### Listed entries ###
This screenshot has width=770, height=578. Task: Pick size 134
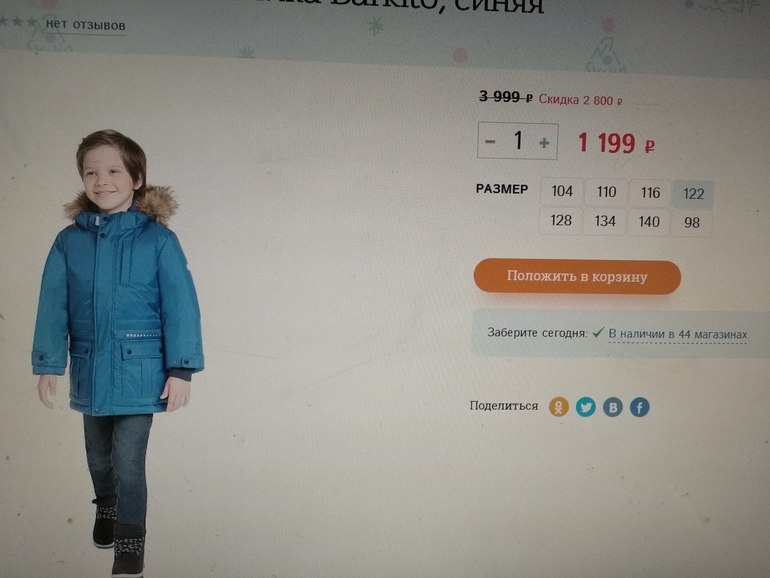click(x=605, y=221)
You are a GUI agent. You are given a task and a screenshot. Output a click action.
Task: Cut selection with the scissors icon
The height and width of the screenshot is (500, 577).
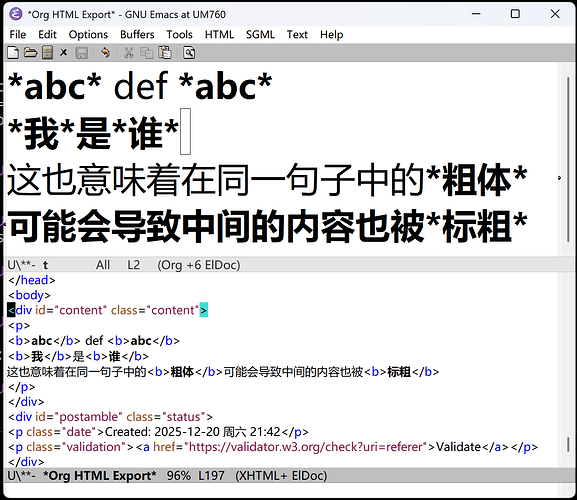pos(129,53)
###
### Listed entries ###
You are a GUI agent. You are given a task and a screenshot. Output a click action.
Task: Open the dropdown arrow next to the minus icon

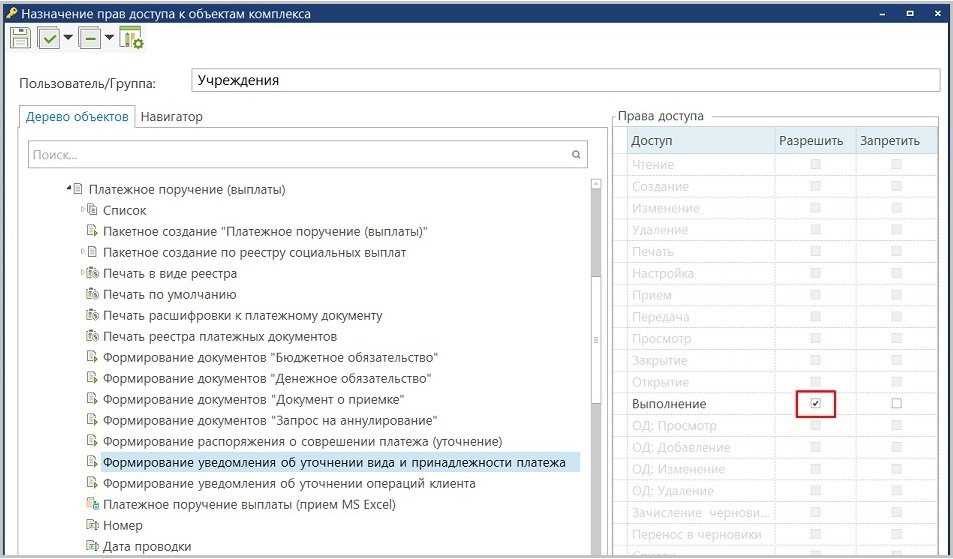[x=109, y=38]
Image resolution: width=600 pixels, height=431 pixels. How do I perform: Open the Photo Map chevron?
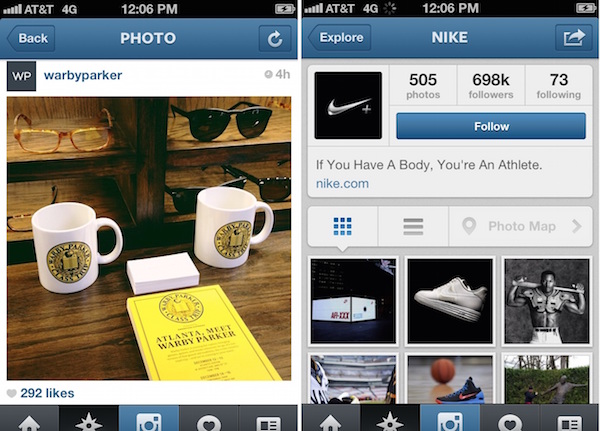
###
◆ Problem description
From the material above, give again exactly the lines from the one that contains "Task: Open the" through the one that contains "Image resolution: width=600", and leave out the pictures.

◆ Result of the task
Task: Open the dropdown arrow next to the minus icon

[x=109, y=38]
Image resolution: width=600 pixels, height=431 pixels. How do I perform: Open the Photo Map chevron?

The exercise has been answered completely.